Abstract
Purpose :
Many adeno-associated viruses (AAV) designed for the treatment of retinitis pigmentosa require a rod cell-specific promotor. Such promoters are often weaker than their ubiquitous counterparts and achieving adequate transgene expression given a limited packaging capacity remains a significant challenge. Here we describe a novel rod-specific human rhodopsin (RHOp)/chicken ß-actin/rabbit ß-globin (RhAG) hybrid promoter capable of achieving high levels of RHO expression that are equivalent to those attained using a self-complementary (sc) vector following subretinal delivery.
Methods :
Four RHO-expressing AAV2/8 vectors were manufactured: single stranded (ss)RHOp.RHO with and without the woodchuck hepatitis post-transcriptional regulatory element (WPRE), ssRhAG.RHO.WPRE, and scRHOp.RHO. Their effect on RHO mRNA levels was compared in transduced dissociated retinal cells extracted from post-natal day (PND) 5 Rho-/- mice.

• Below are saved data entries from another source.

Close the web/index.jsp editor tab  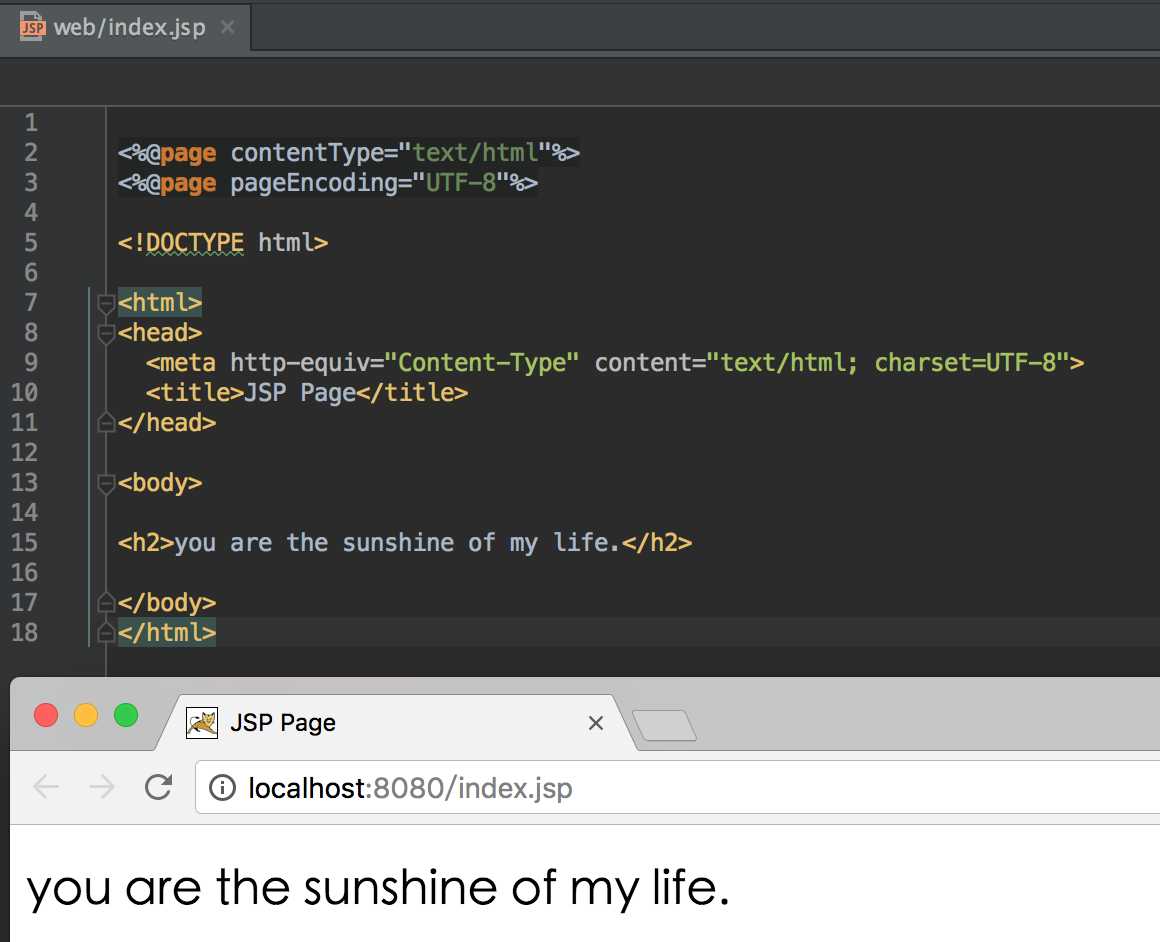[228, 27]
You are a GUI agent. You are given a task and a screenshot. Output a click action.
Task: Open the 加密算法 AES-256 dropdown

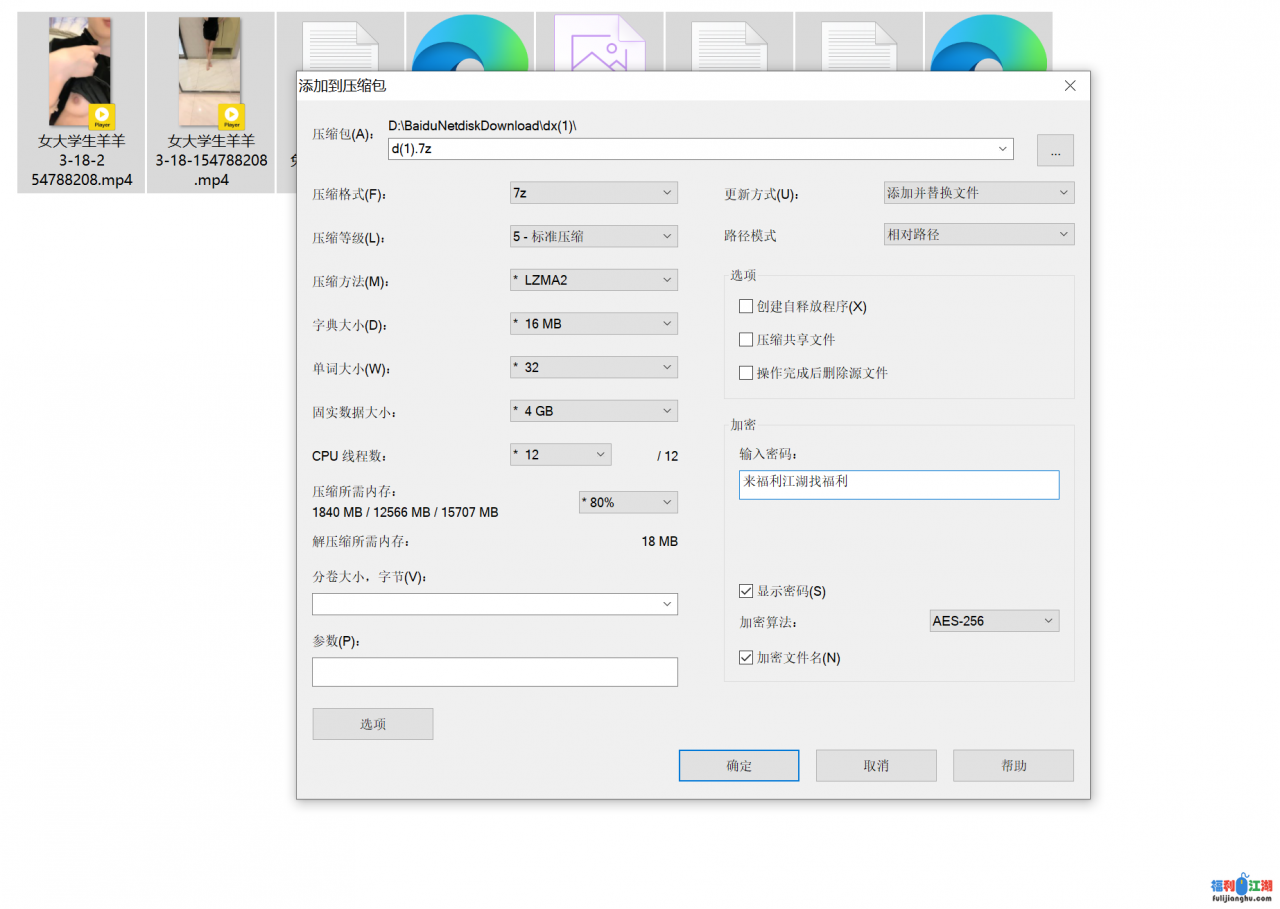coord(994,621)
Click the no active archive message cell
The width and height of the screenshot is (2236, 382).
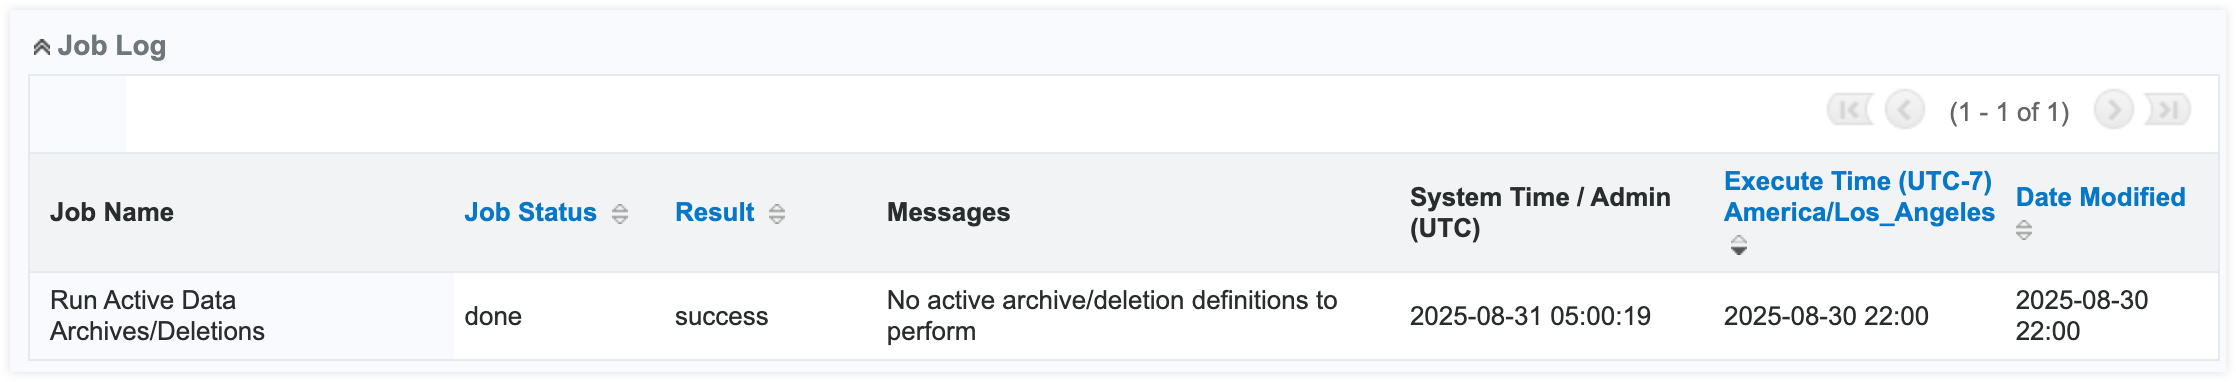click(1112, 316)
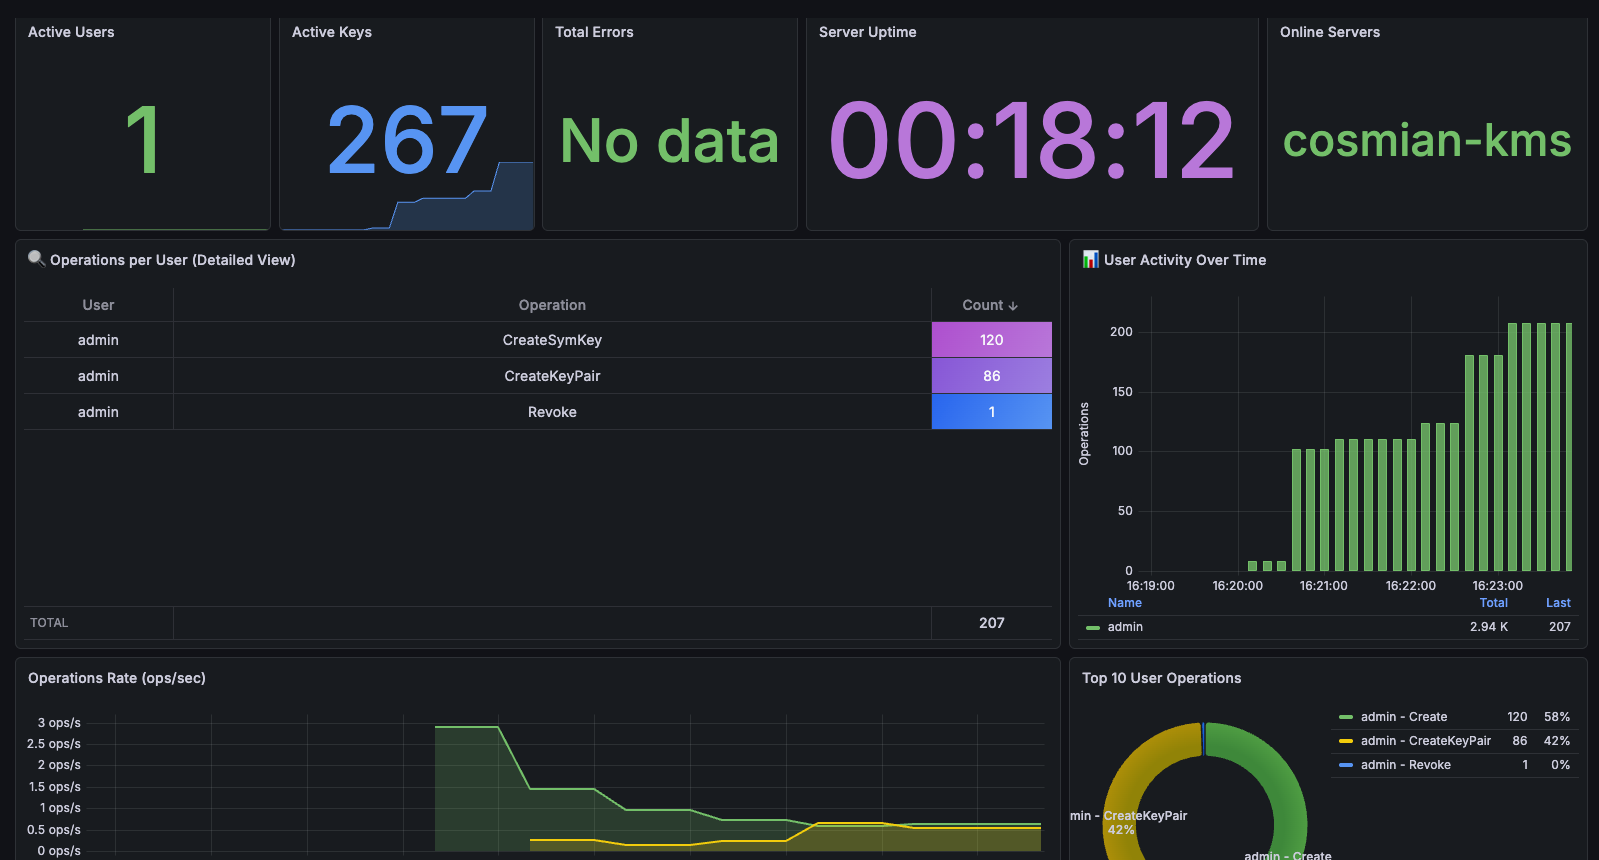Sort legend by the Total column
Viewport: 1599px width, 860px height.
tap(1493, 603)
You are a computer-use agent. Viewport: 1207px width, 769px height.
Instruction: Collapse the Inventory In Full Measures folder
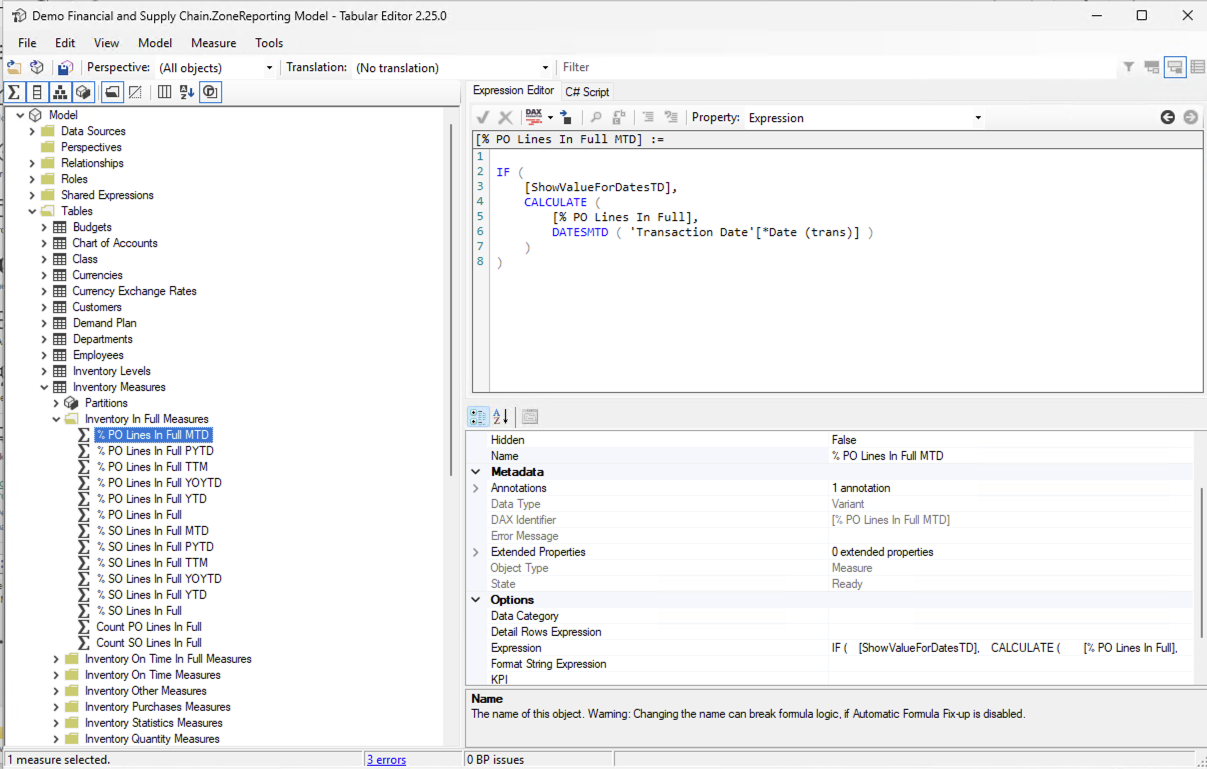tap(58, 418)
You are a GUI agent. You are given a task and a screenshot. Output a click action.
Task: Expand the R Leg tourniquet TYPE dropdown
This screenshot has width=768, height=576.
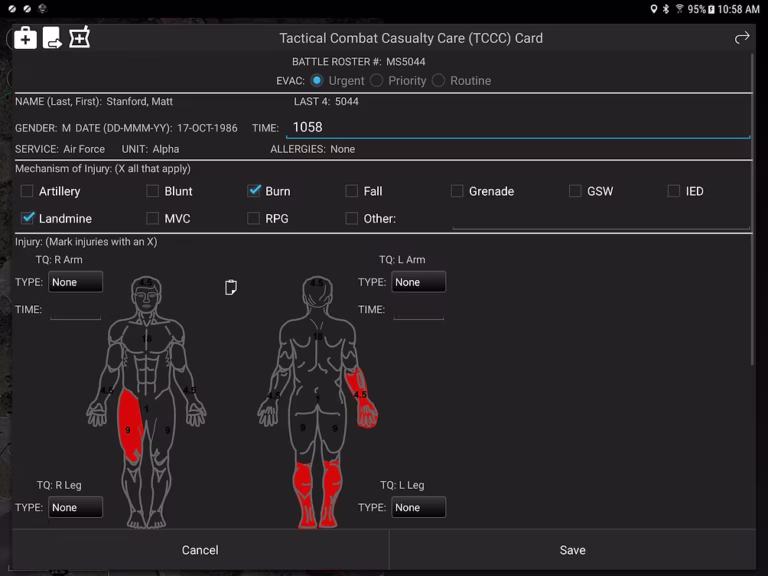pyautogui.click(x=75, y=508)
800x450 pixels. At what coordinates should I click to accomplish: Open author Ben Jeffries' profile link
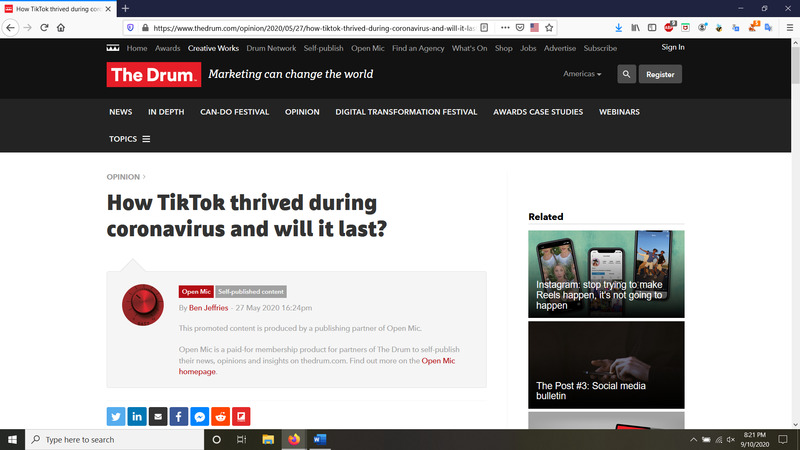209,308
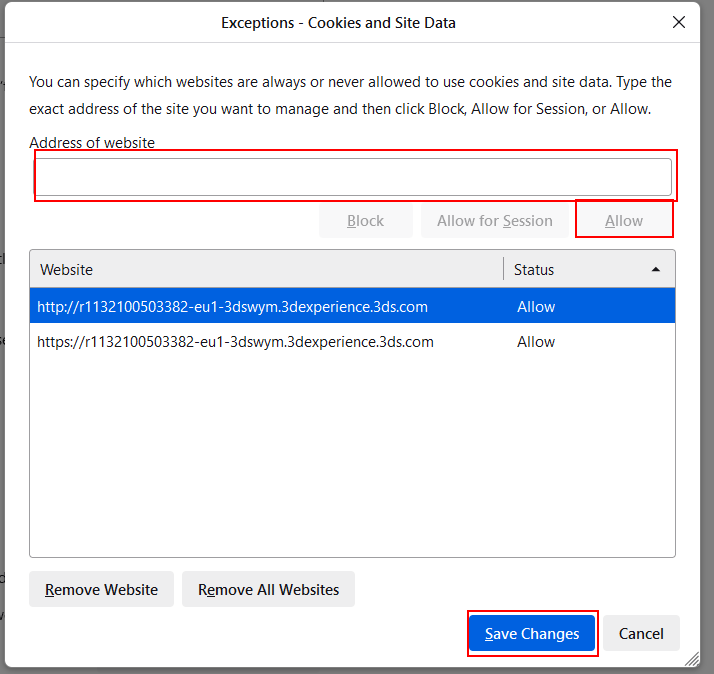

To compare effects in vivo, 2x109 genome copies of each AAV were delivered subretinally in PND21 Nrl-GFP/Rho-/- mice. Four weeks later, photoreceptor layer (PRL) thickness was assessed using ocular coherence tomography (OCT). Rhodopsin protein levels were subsequently quantified by western blot densitometry and protein localization determined in tissue sections by immunohistochemistry (IHC).
Results :
No significant difference in RHO mRNA level was identified for dissociated retinal cells transduced with ssRHOp.RHO±WPRE and RhAG.RHO.WPRE. Transduction with scRHOp.RHO however resulted in a 4-fold increase compared with the other AAVs (p<0.01). Mean PRL thickness as measured by OCT was greater in scRHOp.RHO (39.8±1.6µm) and RhAG.RHO.WPRE (40.4±0.8µm) transduced eyes than those transduced with ssRHOp.RHO±WPRE (35.3±1.4µm & 36±1.5µm), p<0.05. Similar quantities of protein were obtained with scRHOp.RHO and RhAG.RHO.WPRE vectors and both achieved levels of rhodopsin 3-10x that of ssRHOp.RHO±WPRE (p=0.006 & 0.02 respectively). IHC revealed growth of outer segments packed with rhodopsin in transduced retinas but not in uninjected eyes. RHO was not detected in other retinal/RPE cells.
Conclusions :
Inclusion of the exon/intron/exon sequence from the chicken ß-actin/rabbit ß-globin genes in the 5’-UTR of rhodopsin significantly increases AAV-mediated gene expression whilst maintaining cellular specificity. This construct achieved equivalent levels of protein to a self-complementary vector but with a much shorter AAV genome.
This is an abstract that was submitted for the 2018 ARVO Annual Meeting, held in Honolulu, Hawaii, April 29 - May 3, 2018.